Aim: To investigate whether acetazolamide, already found to be helpful in decreasing cystoid macular edema in patients with retinitis pigmentosa, was also effective in the treatment of diabetic macular edema in nonproliferative retinopathy.
Methods: Two randomized age- and sex-matched groups (cases and controls) of 12 diabetics (five Type 1 and seven Type 2) were selected for this pilot study and graded for retinopathy (Early Treatment of Diabetic Retinopathy Study-Airlie House Classification). Cases were treated with acetazolamide for three months according to a standard protocol. The Early Treatment of Diabetic Retinopathy Study chart was used for assessing far-best corrected visual-acuity, and fluorescein angiography was performed using the Heidelberg Retina Angiograph. The Amsler grid-test and computerized-perimetry (Octopus 2000R) were also performed.
Results: Fluorescein-angiographic findings and perimetric data improved significantly (p < 0.01) in the acetazolamide-treated cases compared to the controls while visual-acuity varied only slightly (p > 0.01). The Amsler grid-test resulted insignificant in our study (p > 0.05). No adverse effects or significant variations in laboratory tests were recorded.
Conclusion: Further clinical investigations involving larger numbers of patients and a longer follow-up are required to confirm these preliminary results. However, the present study seems to suggest that acetazolamide could be effective in reducing fluorescein-angiographic findings and improving perimetric data in diabetics with macular edema, even though the mechanism of action remains obscure. Visual-acuity varied only slightly.

┄┄┄┄┄┄

Problems to solve:
- A) Summarize the abstract on acetazolamide for diabetic macular edema in two sentences.
- B) Transcribe the part of the abstract on acetazolamide for diabetic macular edema starting at "Conclusion: Further clinical" and ending at "varied only slightly.".

Entries supplied:

┄┄┄┄┄┄

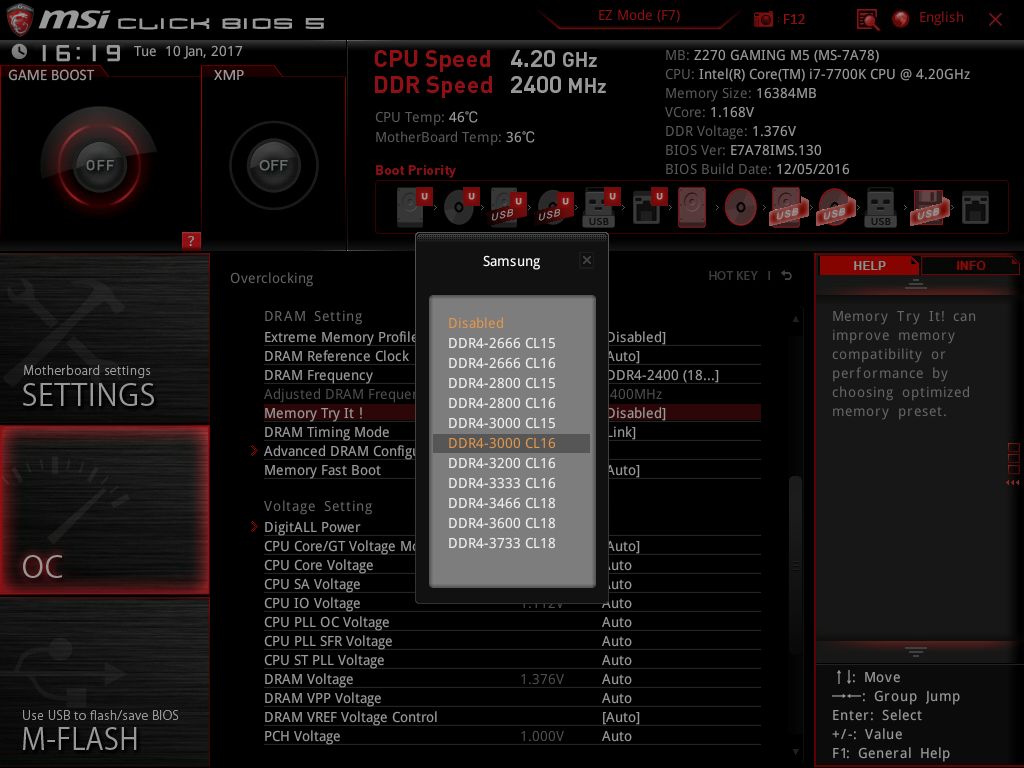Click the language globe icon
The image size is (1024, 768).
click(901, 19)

┄┄┄┄┄┄

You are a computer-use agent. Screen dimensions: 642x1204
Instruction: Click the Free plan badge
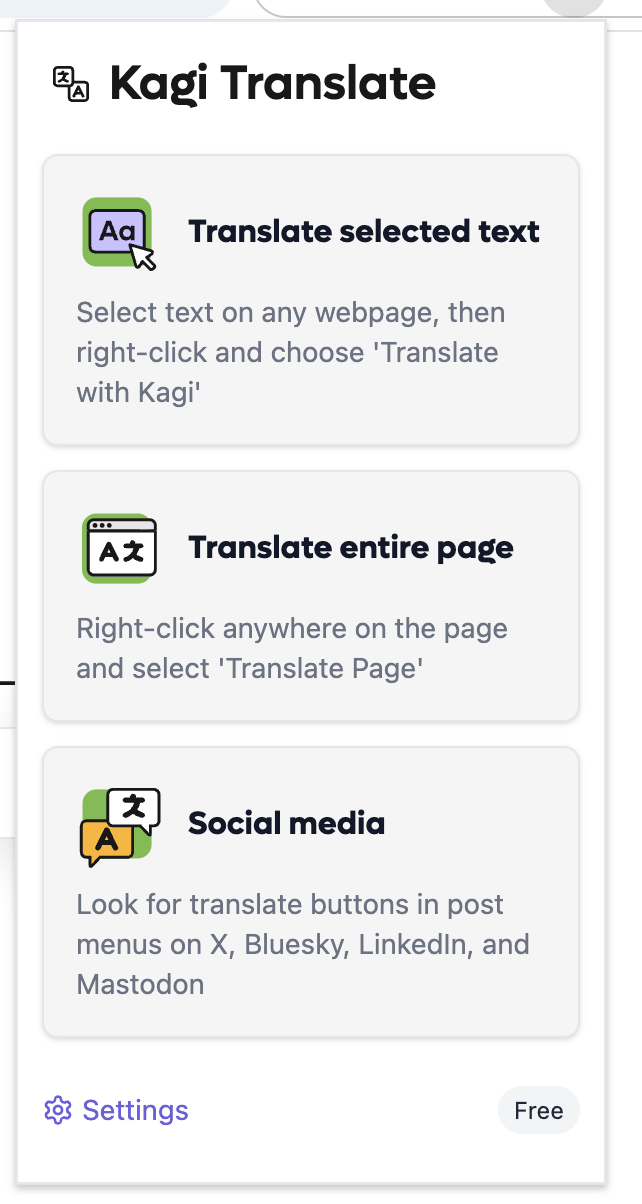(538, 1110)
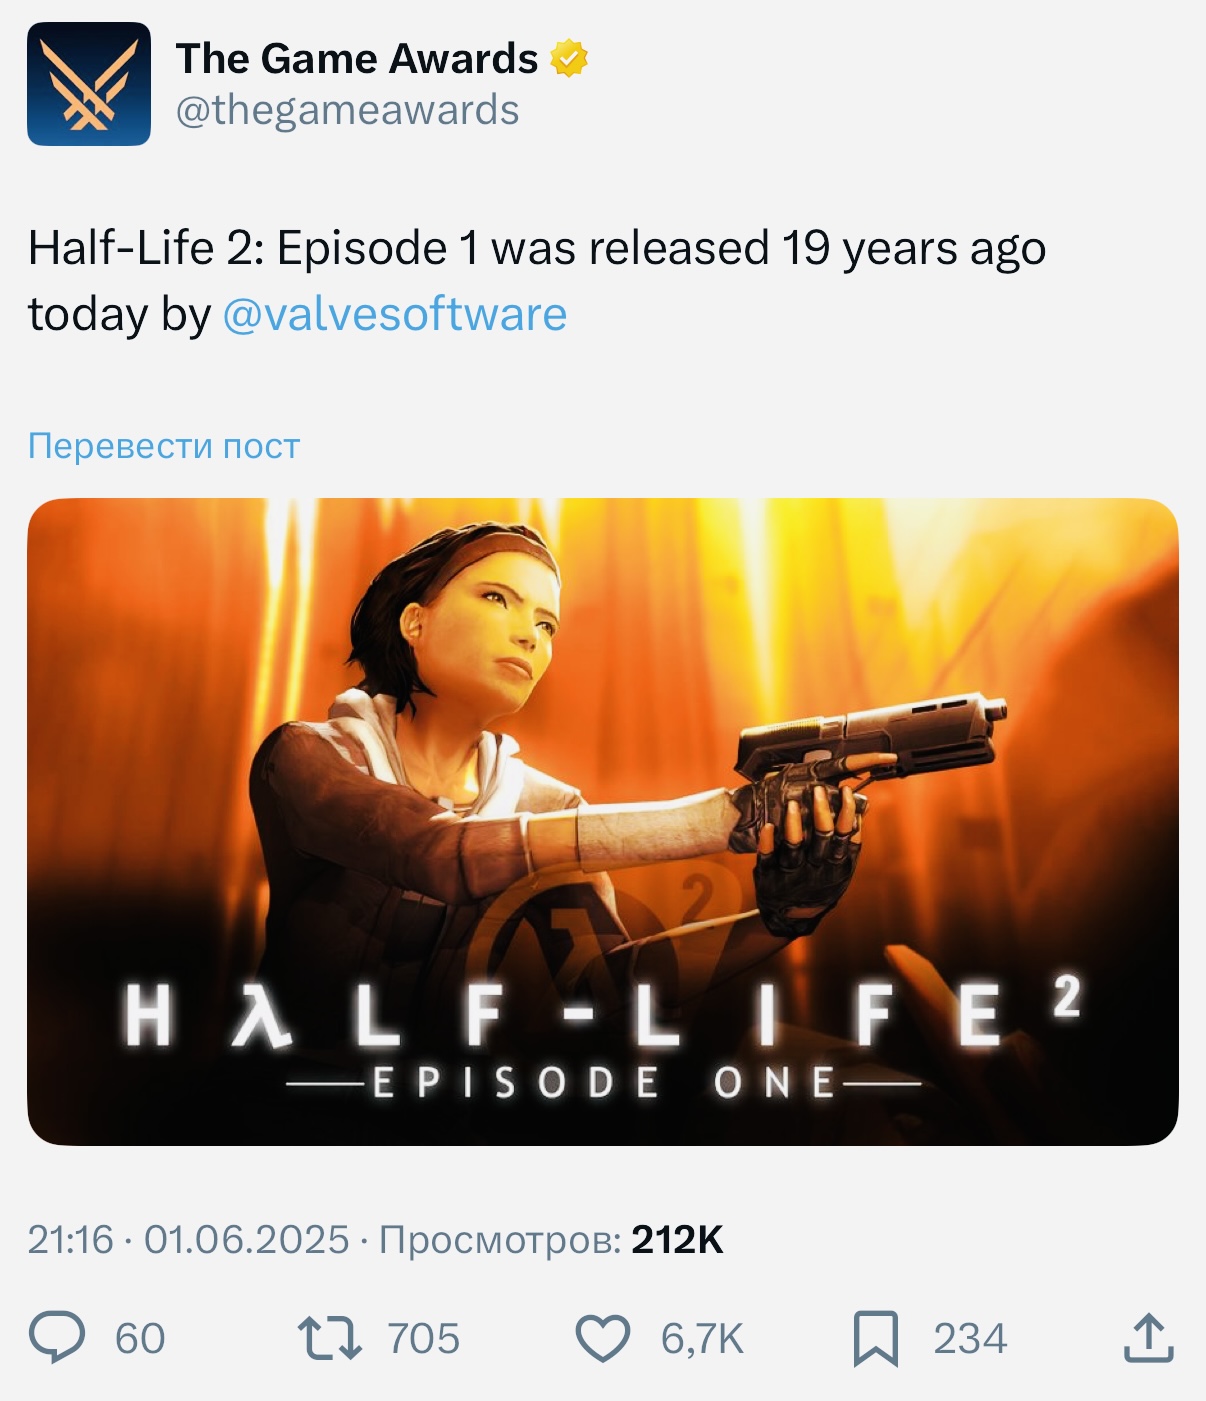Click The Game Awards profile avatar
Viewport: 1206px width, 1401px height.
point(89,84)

┄┄┄┄┄┄

Results in order:
- A) A pilot study tested whether acetazolamide, already found helpful for cystoid macular edema in retinitis pigmentosa, was also effective against diabetic macular edema in nonproliferative retinopathy, using two matched groups of 12 diabetics, with cases treated for three months. Fluorescein-angiographic findings and perimetric data improved significantly in treated cases compared to controls, visual acuity varied only slightly, no adverse effects were recorded, and larger studies with longer follow-up are required to confirm these preliminary results.

- B)
Conclusion: Further clinical investigations involving larger numbers of patients and a longer follow-up are required to confirm these preliminary results. However, the present study seems to suggest that acetazolamide could be effective in reducing fluorescein-angiographic findings and improving perimetric data in diabetics with macular edema, even though the mechanism of action remains obscure. Visual-acuity varied only slightly.